-------- Records for the task --------

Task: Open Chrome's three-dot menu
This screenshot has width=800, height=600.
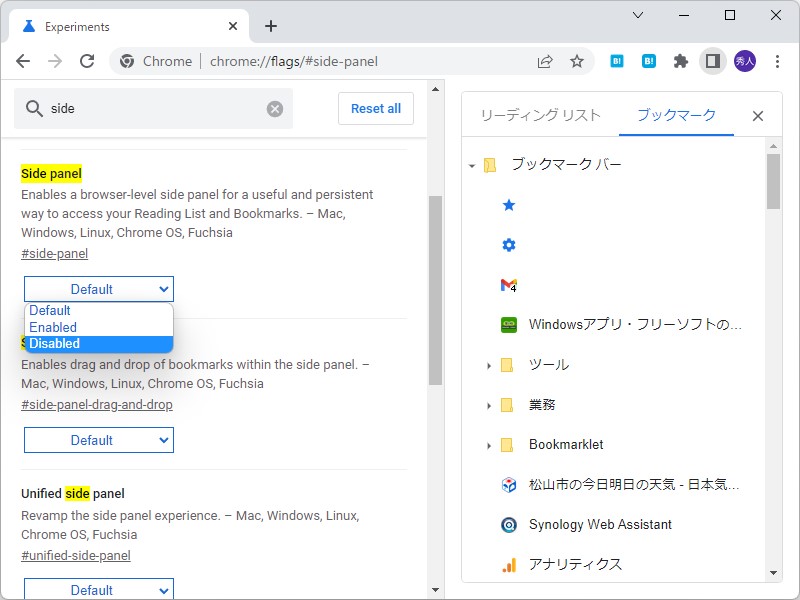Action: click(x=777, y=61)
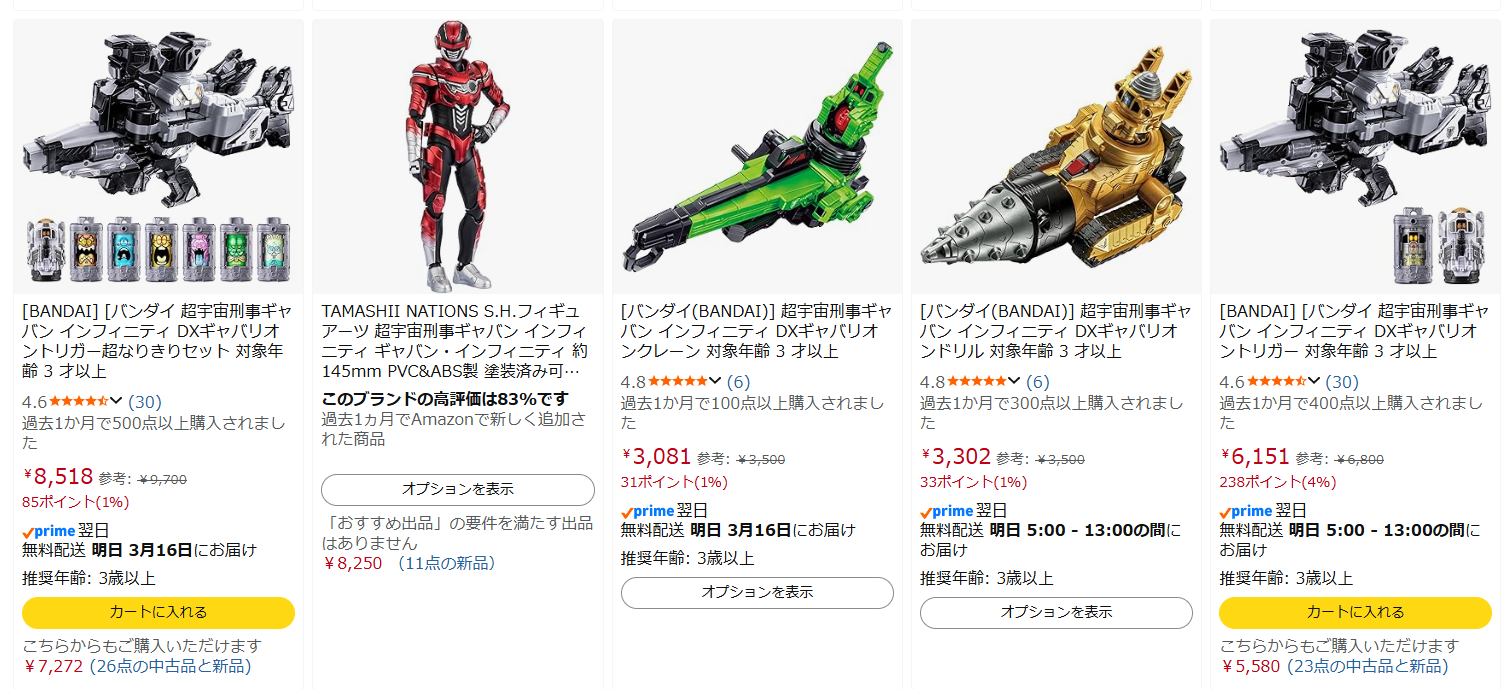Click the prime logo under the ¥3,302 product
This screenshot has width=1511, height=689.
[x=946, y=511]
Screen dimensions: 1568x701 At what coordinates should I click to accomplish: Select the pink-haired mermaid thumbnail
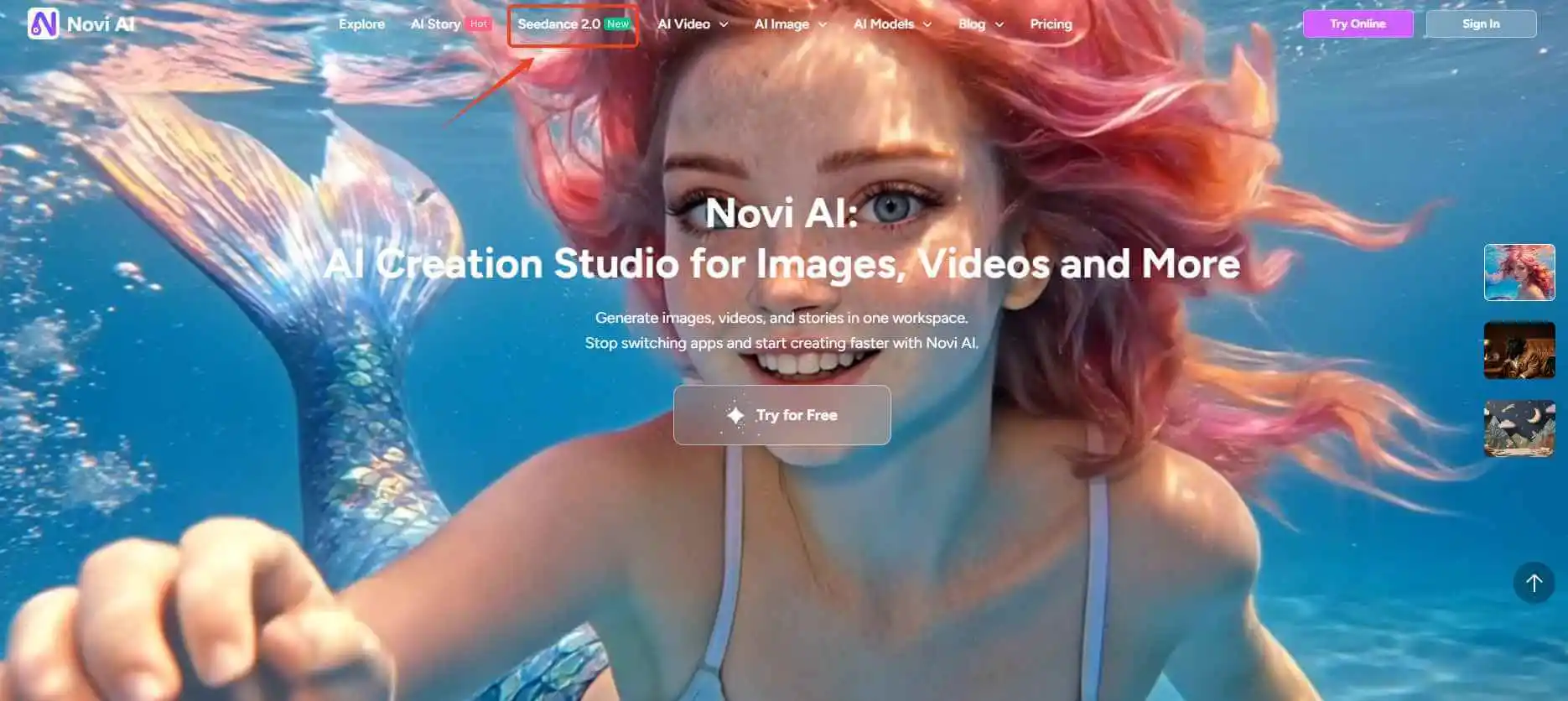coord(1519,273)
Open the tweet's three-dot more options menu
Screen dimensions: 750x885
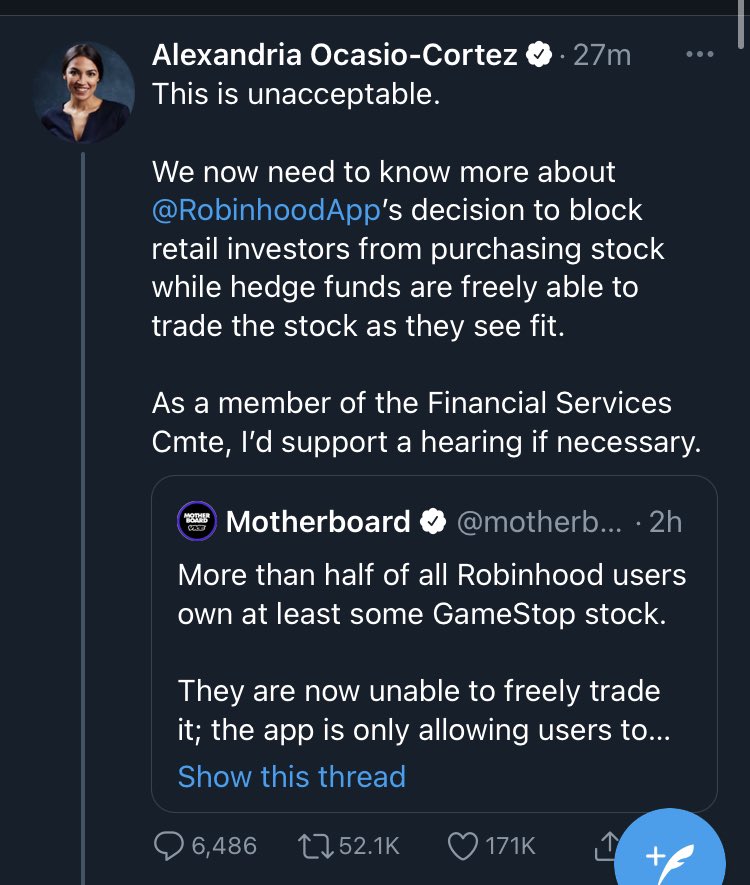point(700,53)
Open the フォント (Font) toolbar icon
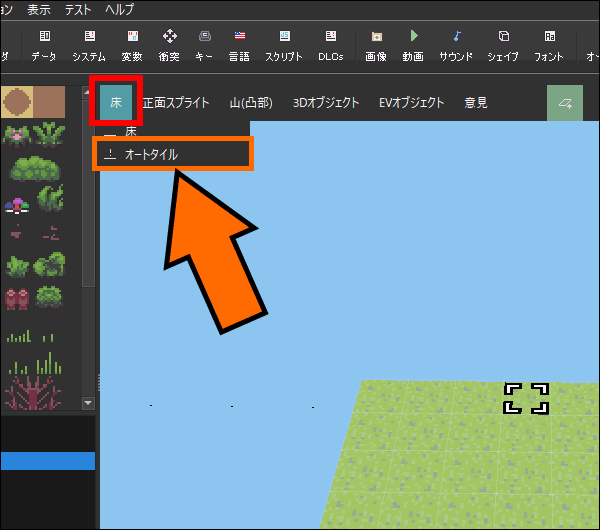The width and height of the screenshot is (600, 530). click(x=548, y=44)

--------

**Task instructions:** Extract each line of the material that contains the word "menu", copying every such line in full.

**The output:**
Task: Open Chrome's three-dot menu
Open the tweet's three-dot more options menu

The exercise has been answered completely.